New brain gene gives us edge over apes
November 15, 2012
An international team led by the University of Edinburgh has discovered a new gene called miR-941 that helps explain how humans evolved evolved from apes by playing a crucial role in human brain development, and may shed light on how we learned to use tools and language.
The researchers say it is the first time that a new gene — carried only by humans and not by apes — has been shown to have a specific function within the human body. They compared the human genome to 11 other species of mammals, including chimpanzees, gorillas, mouse and rat, to find the differences between them.
The results showed that the gene — miR-941 — is unique to humans. The researchers say it emerged between six and one million years ago, after humans had evolved from apes.
The gene is highly active in two areas of the brain that control our decision making and language abilities. The study suggests it could have a role in the advanced brain functions that make us human.
It is known that most differences between species occur as a result of changes to existing genes, or the duplication and deletion of genes.
But scientists say this gene emerged fully functional out of non-coding genetic material, previously termed “junk DNA,” in a startlingly brief interval of evolutionary time.

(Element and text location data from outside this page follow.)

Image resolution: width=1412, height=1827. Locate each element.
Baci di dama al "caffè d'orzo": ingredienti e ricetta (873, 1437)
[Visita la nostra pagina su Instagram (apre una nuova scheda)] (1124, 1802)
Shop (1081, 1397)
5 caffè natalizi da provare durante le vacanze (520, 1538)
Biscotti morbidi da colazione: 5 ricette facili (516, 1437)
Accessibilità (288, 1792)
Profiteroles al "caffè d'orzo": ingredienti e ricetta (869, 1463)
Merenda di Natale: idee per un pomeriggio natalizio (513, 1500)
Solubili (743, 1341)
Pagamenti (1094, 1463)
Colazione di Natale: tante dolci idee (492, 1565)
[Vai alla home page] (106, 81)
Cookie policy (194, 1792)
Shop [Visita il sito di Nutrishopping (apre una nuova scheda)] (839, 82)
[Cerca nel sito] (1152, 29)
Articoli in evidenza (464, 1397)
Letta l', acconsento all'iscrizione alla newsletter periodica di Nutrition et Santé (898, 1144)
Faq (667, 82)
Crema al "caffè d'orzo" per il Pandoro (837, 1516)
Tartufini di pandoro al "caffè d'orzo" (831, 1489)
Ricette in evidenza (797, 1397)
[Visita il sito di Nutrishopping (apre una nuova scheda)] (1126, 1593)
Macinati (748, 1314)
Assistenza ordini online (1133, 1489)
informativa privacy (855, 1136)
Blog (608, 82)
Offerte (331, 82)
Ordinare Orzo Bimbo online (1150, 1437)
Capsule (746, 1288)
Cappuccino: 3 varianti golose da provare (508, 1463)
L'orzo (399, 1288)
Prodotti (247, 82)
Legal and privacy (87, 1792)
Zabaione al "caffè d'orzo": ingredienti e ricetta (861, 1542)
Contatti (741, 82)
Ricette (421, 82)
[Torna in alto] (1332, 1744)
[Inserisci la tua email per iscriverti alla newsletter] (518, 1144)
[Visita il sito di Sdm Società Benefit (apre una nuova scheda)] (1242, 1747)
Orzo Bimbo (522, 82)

Until now, it has been remarkably difficult to see this process in action.
Researcher Dr. Martin Taylor, who led the study at the Institute of Genetics and Molecular Medicine at the University of Edinburgh, said the results were significant. ”As a species, humans are wonderfully inventive — we are socially and technologically evolving all the time. But this research shows that we are innovating at a genetic level too.
“This new molecule sprang from nowhere at a time when our species was undergoing dramatic changes: living longer, walking upright, learning how to use tools and how to communicate. We’re now hopeful that we will find more new genes that help show what makes us human.”
The team worked with scientists in China and Germany. The study was funded by the National Natural Science Foundation of China and the Medical Research Council.